Retype every one of the rows below precisely, preserving each character and line break without alteration.

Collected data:
-*-

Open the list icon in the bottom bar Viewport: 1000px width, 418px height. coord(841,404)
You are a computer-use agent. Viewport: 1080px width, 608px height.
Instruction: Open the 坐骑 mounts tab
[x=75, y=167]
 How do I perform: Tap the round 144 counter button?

-*-

REPLY TO THE EXERCISE:
Open the list icon in the bottom bar Viewport: 1000px width, 418px height. coord(841,404)
You are a computer-use agent. Viewport: 1080px width, 608px height.
Instruction: Open the 坐骑 mounts tab
[x=75, y=167]
 How do I perform: Tap the round 144 counter button?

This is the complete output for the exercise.